The threat to witnesses is highlighted by the government's lax detention of a suspect in custody, Human Rights Watch said. Retired Police Superintendent Piang Adam, the former Maguindanao provincial police director, escaped from the Sultan Kudarat Provincial Jail in Tacurong City between February 16 and 17. The Sultan Kudarat provincial police director, Senior Superintendent Suharto Teng Tocao, is a relative of Adam, and his jail guard, Taha Kadalum, was his cousin and has since been charged in relation to the escape.
Following this escape, the Philippine police chief, Director General Jesus Verzosa, ordered tighter security on all jail facilities and noted the need for a review of security systems and procedures.

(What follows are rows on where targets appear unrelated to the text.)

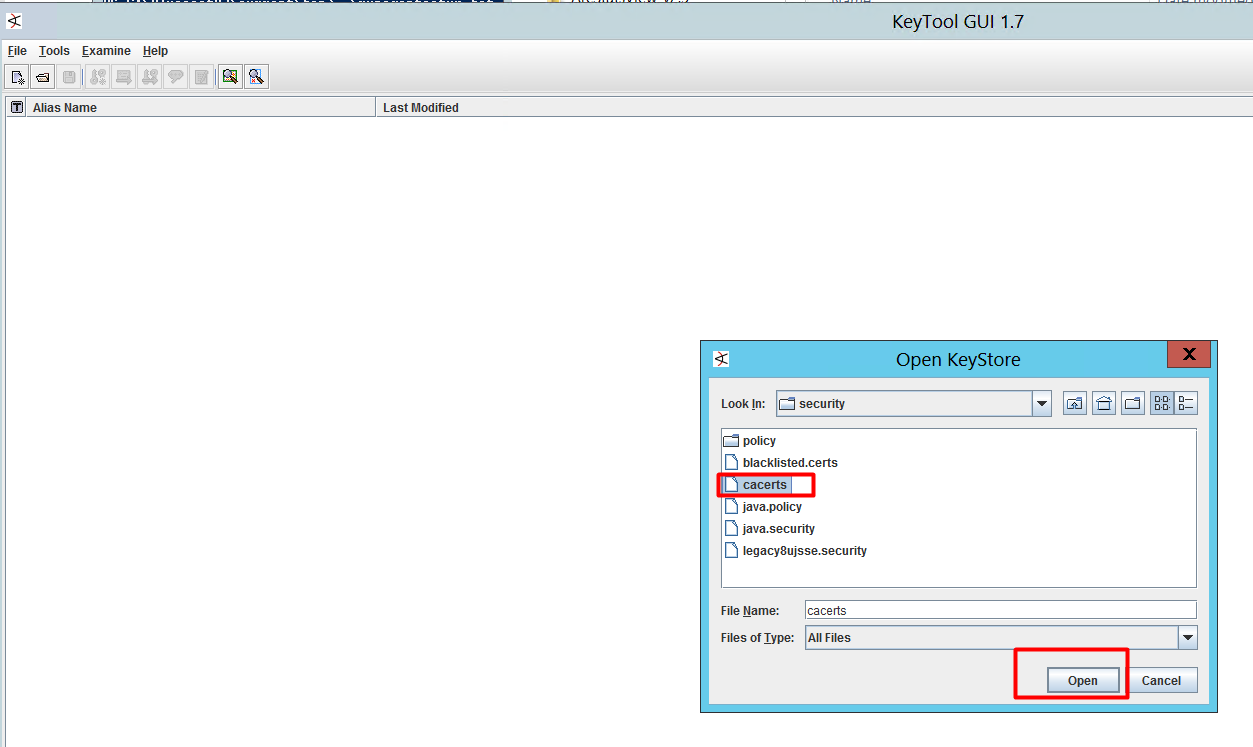The width and height of the screenshot is (1253, 747).
Task: Click the examine SSL connection magnifier icon
Action: pyautogui.click(x=256, y=76)
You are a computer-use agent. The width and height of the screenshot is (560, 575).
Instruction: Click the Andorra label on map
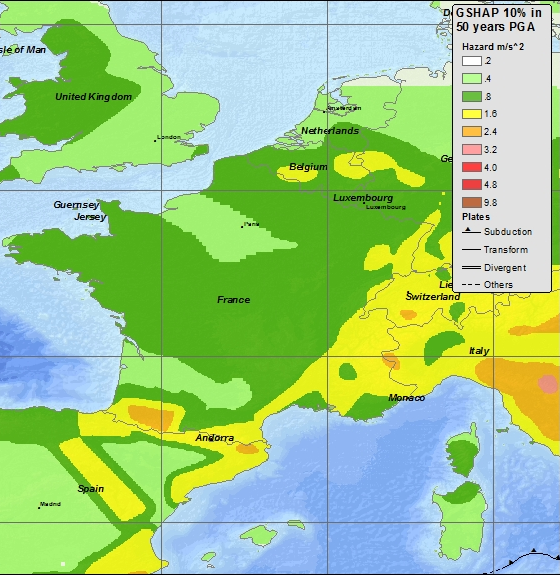pos(215,438)
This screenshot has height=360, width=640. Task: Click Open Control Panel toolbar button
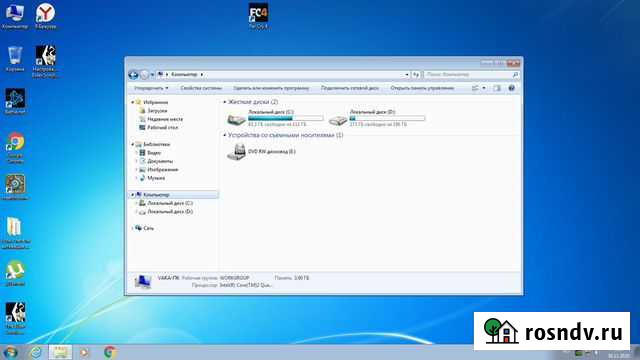pyautogui.click(x=422, y=88)
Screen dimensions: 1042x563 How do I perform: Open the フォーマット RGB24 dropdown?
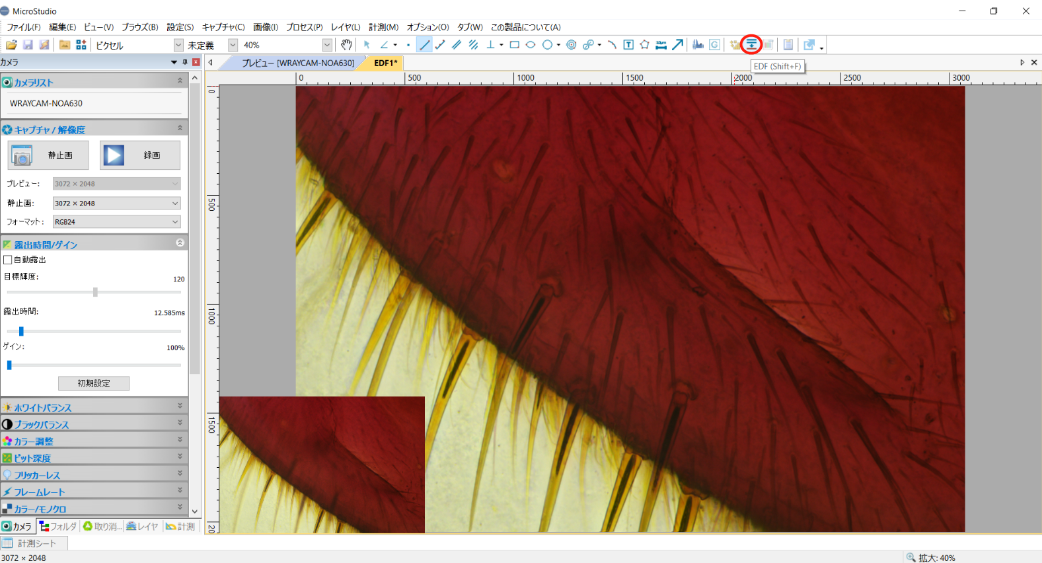pyautogui.click(x=116, y=221)
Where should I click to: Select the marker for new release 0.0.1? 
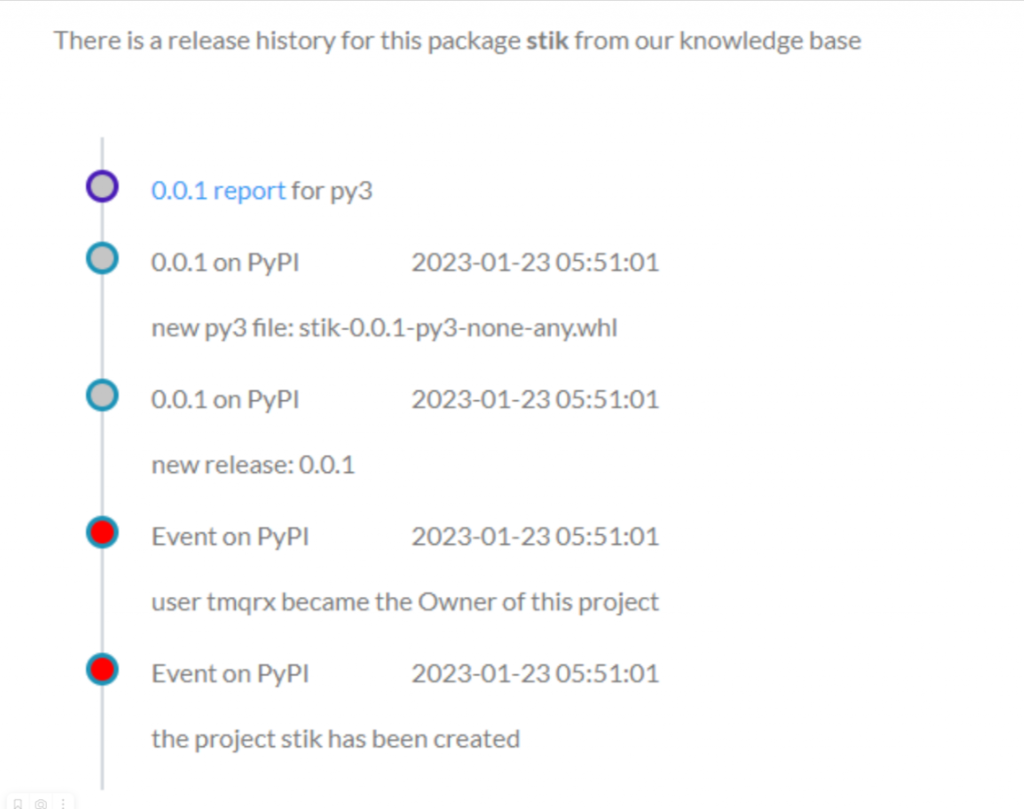click(x=103, y=395)
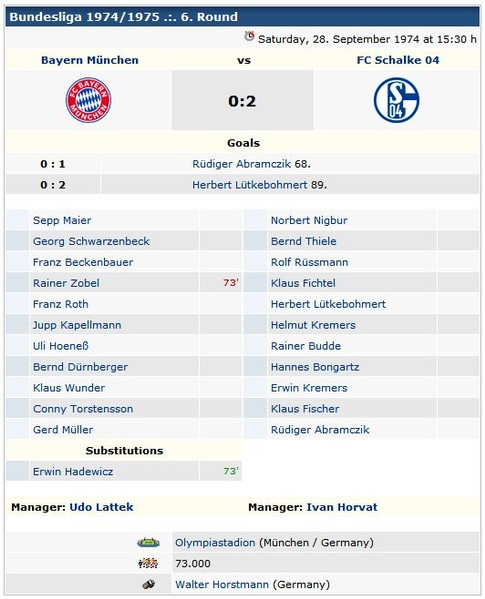Open manager Udo Lattek's page
The image size is (485, 599).
coord(101,507)
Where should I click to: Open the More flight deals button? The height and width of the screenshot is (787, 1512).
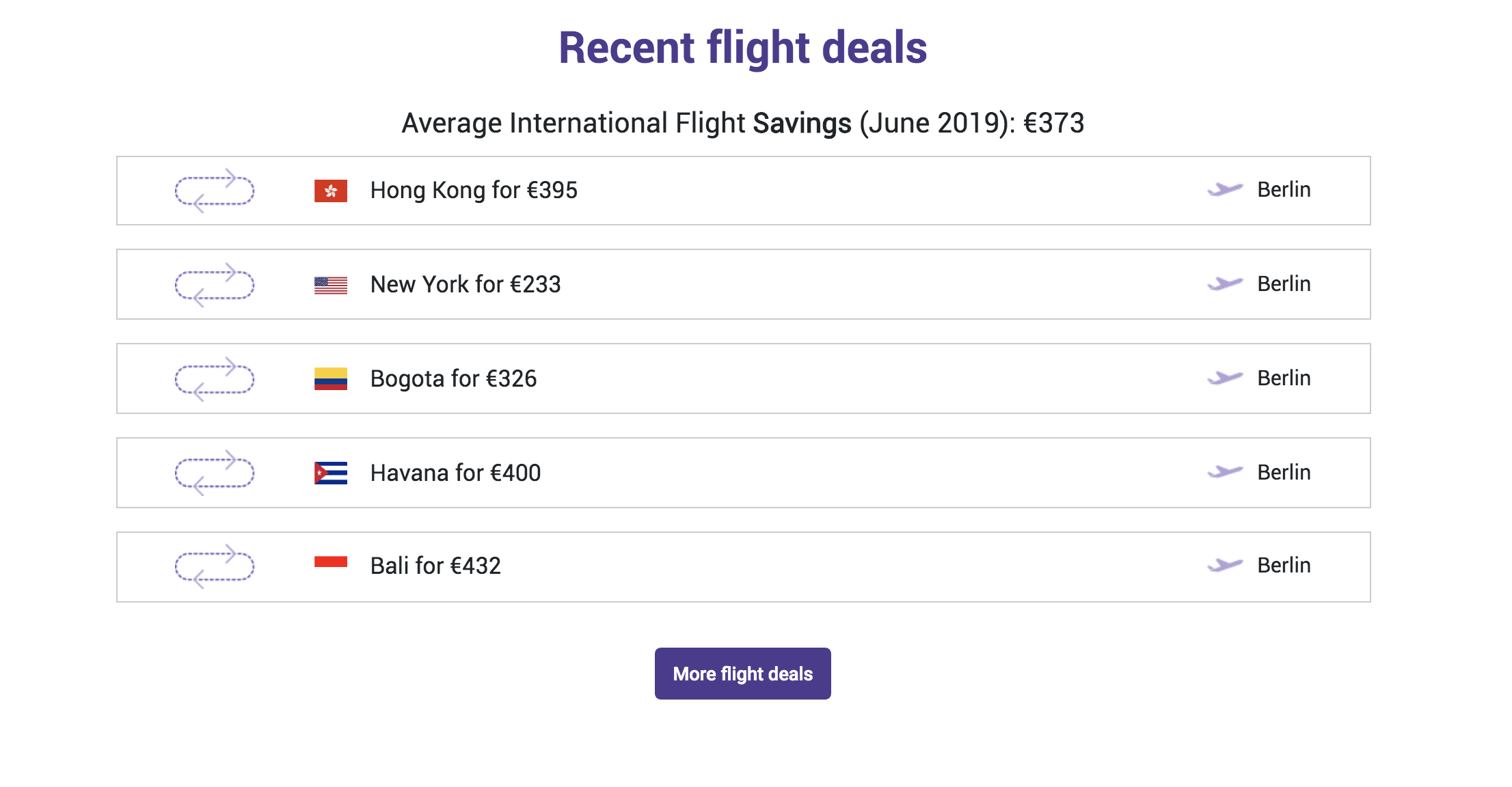[742, 674]
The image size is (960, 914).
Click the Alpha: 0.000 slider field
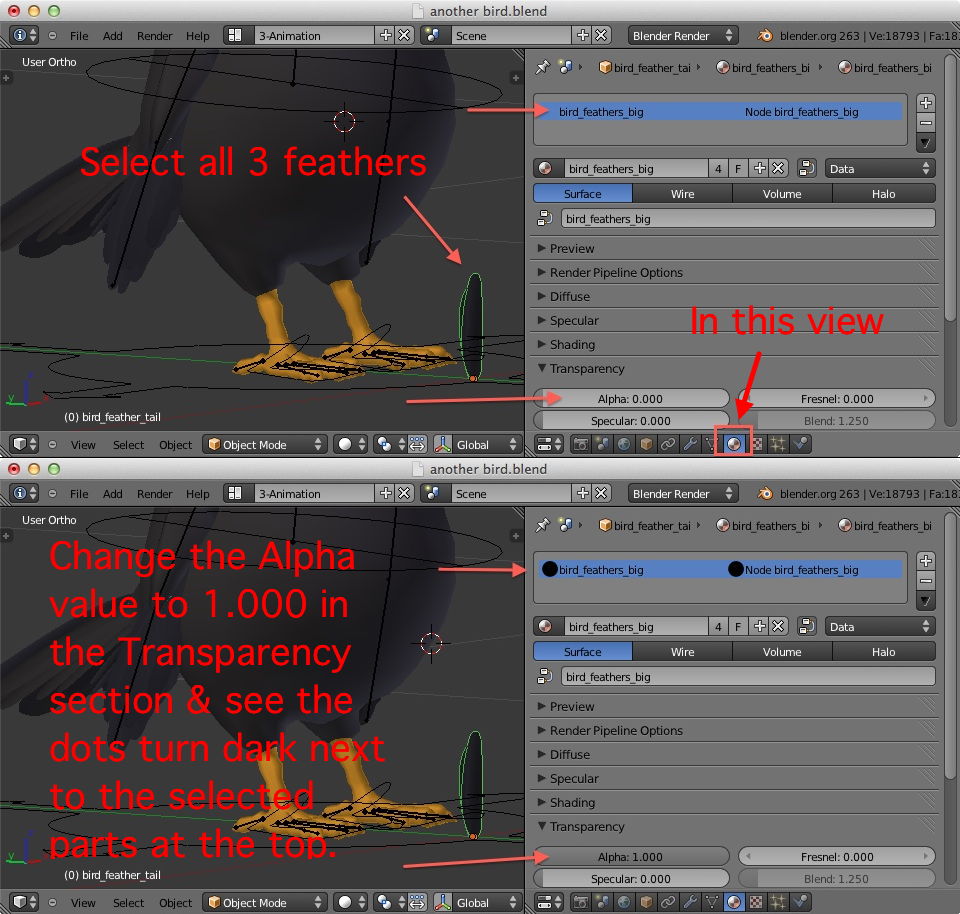tap(631, 398)
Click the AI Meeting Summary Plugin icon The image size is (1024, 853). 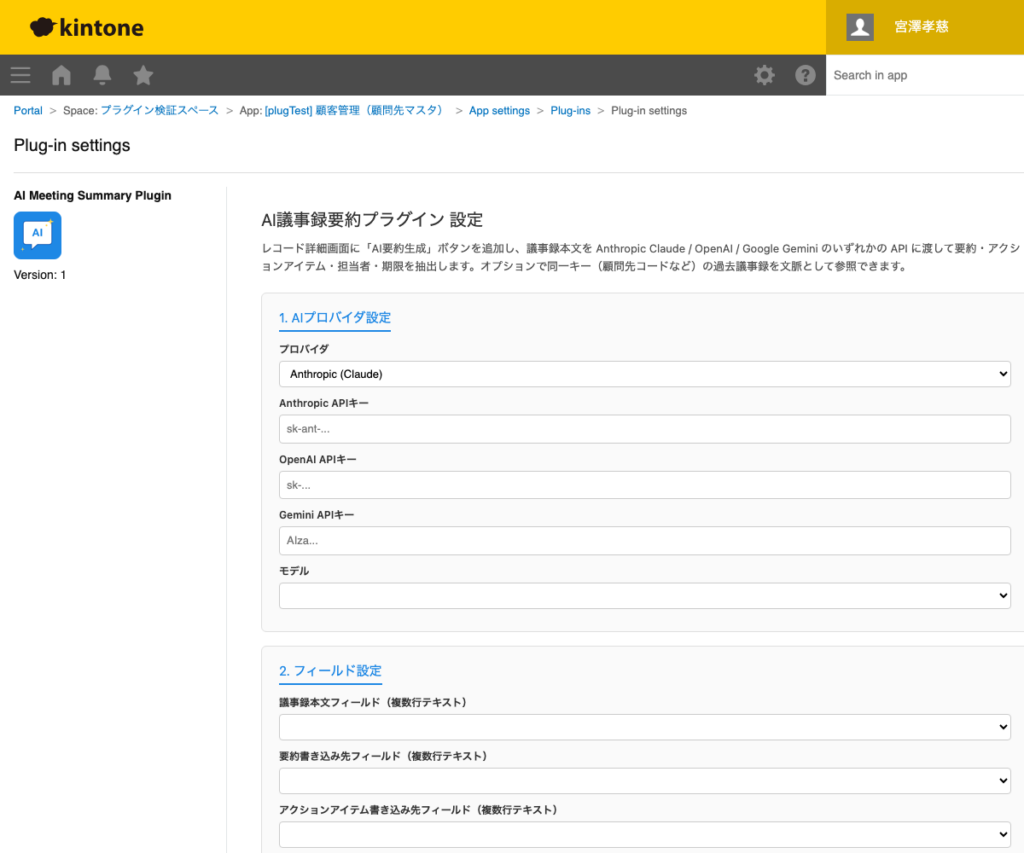(37, 235)
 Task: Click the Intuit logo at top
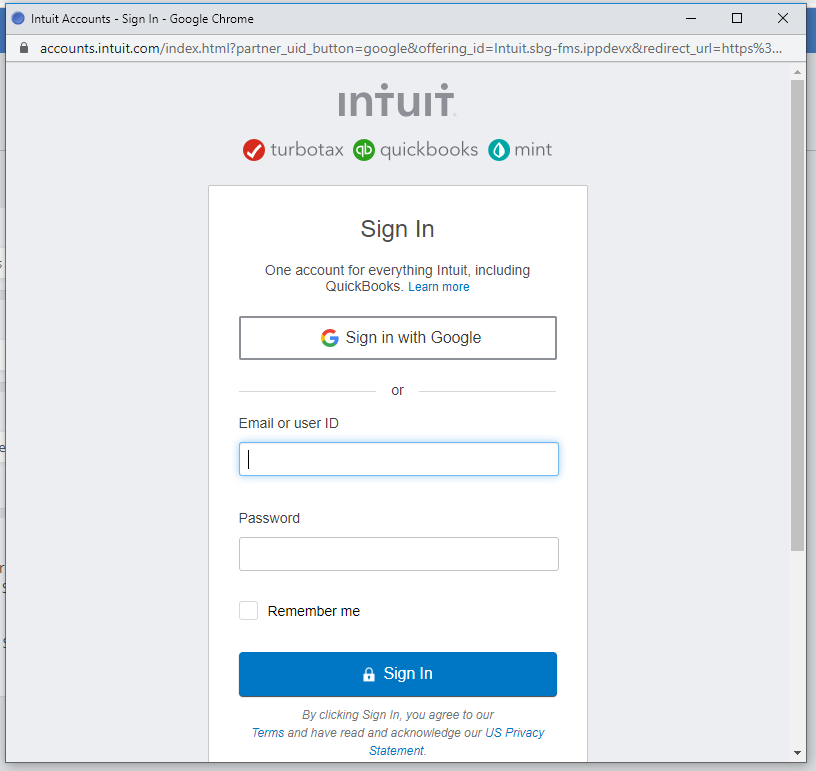click(x=397, y=103)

Human Rights Watch called on Interior Secretary Ronaldo Puno to carry out an urgent review of the detention arrangements of all those implicated in the Maguindanao massacre and publicly report on the findings and measures taken.
Human Rights Watch stressed the need for stronger witness protection measures to ensure, in keeping with President Gloria Macapagal-Arroyo's statement of November 25, 2009, that "the perpetrators [of the Maguindanao massacre] will not escape justice."
The United Nations special envoy on extrajudicial executions, Philip Alston, recommended in 2007 that the government ensure protection for persons who testify in killings for as long as they are at risk, and that they be provided housing and other assistance to ensure their security and well-being. Human Rights Watch made similar recommendations in its 2007 and 2009 reports about extrajudicial killings. None of these recommendations have been implemented.
Human Rights Watch called on the Arroyo administration to provide sufficient funding to ensure adequate protection for witnesses and their families, and urged the government to promptly investigate acts of witness intimidation and killing, and to ensure that the perpetrators are brought to justice. Security forces and the Justice Department should take the measures needed to protect their physical safety, including relocation where necessary, and ensure that witnesses and their families are afforded appropriate housing. Witnesses who are themselves implicated in the killings should be appropriately - and safely - detained prior to trial.
Human Rights Watch also urged the Philippine Congress to increase significantly the penalties for intimidating or assaulting a witness. Currently, intimidating a witness incurs a fine of not more than 3,000 pesos (US$65) or imprisonment of six months to one year, or both. Offenses against intimidating witnesses should also be expanded to include offenses against their relatives.
"President Arroyo has a long way to go to live up to her promise that the perpetrators of the Maguindanao massacre do not escape justice," Pearson said. "The legacy of her administration will depend in great measure on the outcome of this horrific case."